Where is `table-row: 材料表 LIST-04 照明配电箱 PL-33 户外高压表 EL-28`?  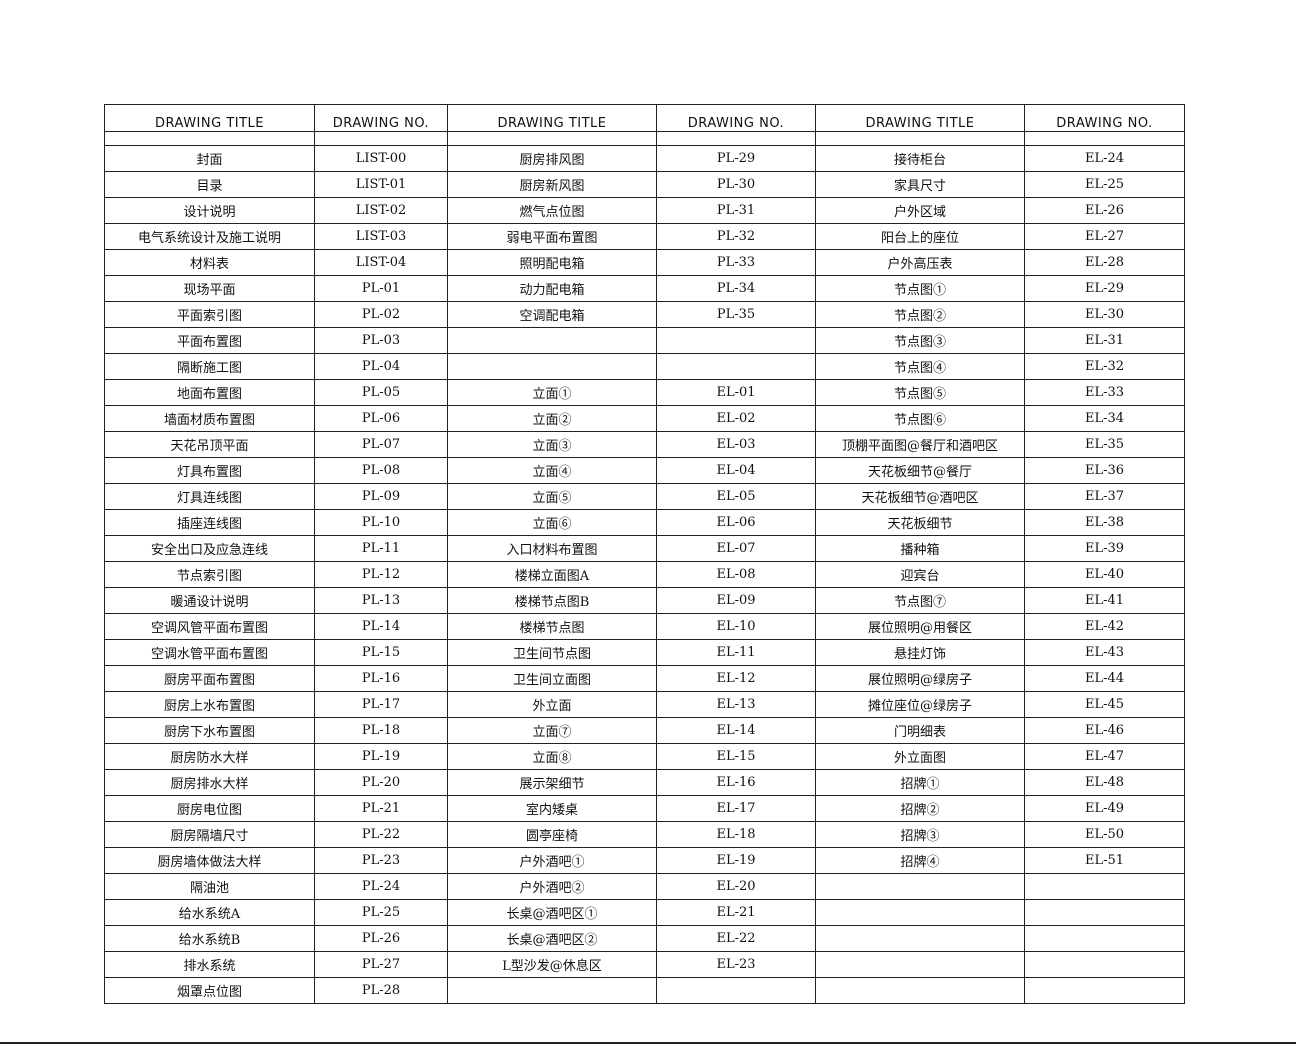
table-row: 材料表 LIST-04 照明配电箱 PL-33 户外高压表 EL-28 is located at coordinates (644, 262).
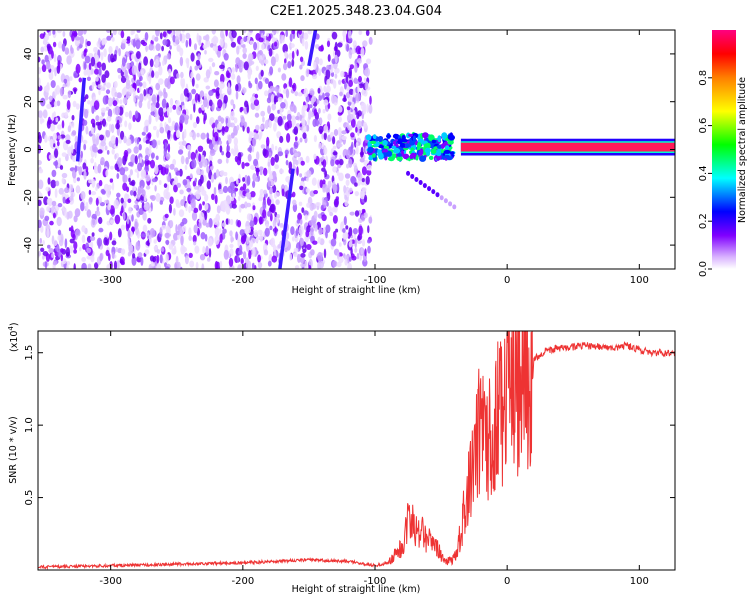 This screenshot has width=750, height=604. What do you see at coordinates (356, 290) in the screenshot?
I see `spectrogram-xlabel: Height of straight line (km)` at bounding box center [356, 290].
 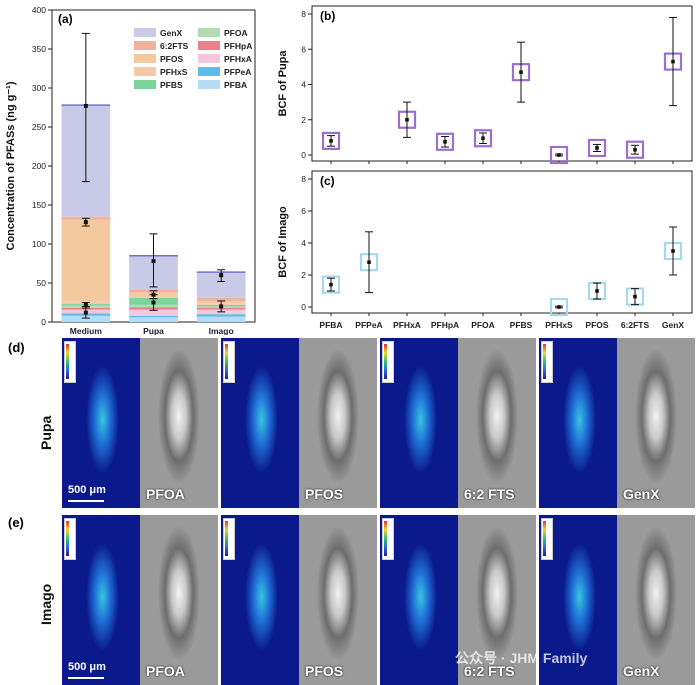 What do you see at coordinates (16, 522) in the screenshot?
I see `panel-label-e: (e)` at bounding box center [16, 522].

***

Please retype all of the records above word for word, leaving out the pictures.

Where is `table-row: 材料表 LIST-04 照明配电箱 PL-33 户外高压表 EL-28`?  
table-row: 材料表 LIST-04 照明配电箱 PL-33 户外高压表 EL-28 is located at coordinates (644, 262).
 This screenshot has width=750, height=604. What do you see at coordinates (356, 290) in the screenshot?
I see `spectrogram-xlabel: Height of straight line (km)` at bounding box center [356, 290].
  What do you see at coordinates (16, 522) in the screenshot?
I see `panel-label-e: (e)` at bounding box center [16, 522].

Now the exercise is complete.